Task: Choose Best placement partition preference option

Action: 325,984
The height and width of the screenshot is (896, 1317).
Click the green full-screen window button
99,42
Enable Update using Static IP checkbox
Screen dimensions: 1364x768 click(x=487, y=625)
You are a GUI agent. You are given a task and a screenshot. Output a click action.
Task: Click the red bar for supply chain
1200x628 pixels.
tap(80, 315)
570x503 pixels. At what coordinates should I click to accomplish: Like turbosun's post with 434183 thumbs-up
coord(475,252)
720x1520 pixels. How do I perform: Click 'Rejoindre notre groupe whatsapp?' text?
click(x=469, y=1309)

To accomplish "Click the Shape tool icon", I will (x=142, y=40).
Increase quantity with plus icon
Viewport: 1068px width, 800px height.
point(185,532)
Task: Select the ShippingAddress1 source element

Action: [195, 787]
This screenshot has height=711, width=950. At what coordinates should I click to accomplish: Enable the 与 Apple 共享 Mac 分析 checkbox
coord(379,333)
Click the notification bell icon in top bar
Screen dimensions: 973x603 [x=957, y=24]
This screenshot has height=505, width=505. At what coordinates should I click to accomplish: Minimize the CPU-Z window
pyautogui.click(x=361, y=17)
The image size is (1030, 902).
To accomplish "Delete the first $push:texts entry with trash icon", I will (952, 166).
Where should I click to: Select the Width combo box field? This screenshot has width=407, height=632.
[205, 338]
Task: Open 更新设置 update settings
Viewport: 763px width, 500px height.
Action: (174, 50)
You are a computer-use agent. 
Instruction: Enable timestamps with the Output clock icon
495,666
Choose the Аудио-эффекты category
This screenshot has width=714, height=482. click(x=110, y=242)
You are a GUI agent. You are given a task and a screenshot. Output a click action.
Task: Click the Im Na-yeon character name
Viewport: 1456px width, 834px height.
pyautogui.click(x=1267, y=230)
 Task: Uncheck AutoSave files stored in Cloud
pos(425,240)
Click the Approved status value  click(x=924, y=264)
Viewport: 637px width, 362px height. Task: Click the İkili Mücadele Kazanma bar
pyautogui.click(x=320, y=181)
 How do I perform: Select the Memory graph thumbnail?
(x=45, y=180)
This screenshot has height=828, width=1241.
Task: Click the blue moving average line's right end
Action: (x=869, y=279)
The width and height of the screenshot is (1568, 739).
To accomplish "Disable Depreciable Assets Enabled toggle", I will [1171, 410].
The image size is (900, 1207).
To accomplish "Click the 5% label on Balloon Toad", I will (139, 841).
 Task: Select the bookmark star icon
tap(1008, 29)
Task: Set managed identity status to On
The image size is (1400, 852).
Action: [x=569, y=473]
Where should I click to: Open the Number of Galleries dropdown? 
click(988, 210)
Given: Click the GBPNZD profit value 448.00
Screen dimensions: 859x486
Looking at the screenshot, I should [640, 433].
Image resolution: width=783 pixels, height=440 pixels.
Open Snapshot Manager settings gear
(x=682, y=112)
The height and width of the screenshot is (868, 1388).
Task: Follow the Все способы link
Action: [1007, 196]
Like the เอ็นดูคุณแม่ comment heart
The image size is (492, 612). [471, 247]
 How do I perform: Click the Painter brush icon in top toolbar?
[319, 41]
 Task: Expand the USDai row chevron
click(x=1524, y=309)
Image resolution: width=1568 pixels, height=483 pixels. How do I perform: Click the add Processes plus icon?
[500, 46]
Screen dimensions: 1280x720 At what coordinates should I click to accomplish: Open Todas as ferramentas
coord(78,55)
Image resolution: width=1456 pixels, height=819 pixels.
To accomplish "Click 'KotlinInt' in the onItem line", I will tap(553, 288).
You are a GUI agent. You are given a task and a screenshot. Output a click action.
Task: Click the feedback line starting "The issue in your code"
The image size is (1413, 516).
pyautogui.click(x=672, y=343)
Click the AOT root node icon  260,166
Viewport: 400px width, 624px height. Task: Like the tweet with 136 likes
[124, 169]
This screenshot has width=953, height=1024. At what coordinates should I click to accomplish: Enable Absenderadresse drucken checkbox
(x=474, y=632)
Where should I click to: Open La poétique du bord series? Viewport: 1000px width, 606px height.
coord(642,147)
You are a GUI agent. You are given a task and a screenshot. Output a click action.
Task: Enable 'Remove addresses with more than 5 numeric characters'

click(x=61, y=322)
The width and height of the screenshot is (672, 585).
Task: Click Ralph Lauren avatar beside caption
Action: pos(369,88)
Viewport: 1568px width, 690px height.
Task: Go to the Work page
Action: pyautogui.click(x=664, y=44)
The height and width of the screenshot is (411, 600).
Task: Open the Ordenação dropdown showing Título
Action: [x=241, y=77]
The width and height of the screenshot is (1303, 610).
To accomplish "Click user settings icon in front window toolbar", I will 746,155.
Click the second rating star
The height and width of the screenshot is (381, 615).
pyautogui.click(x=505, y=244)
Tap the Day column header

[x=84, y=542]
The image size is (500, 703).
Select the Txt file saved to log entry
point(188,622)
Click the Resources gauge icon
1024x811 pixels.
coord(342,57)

YOUR INSTRUCTIONS>
Across the whole listing above, find every line with the string "status" and copy it.

TASK RESULT>
Click the Approved status value  click(x=924, y=264)
Task: Set managed identity status to On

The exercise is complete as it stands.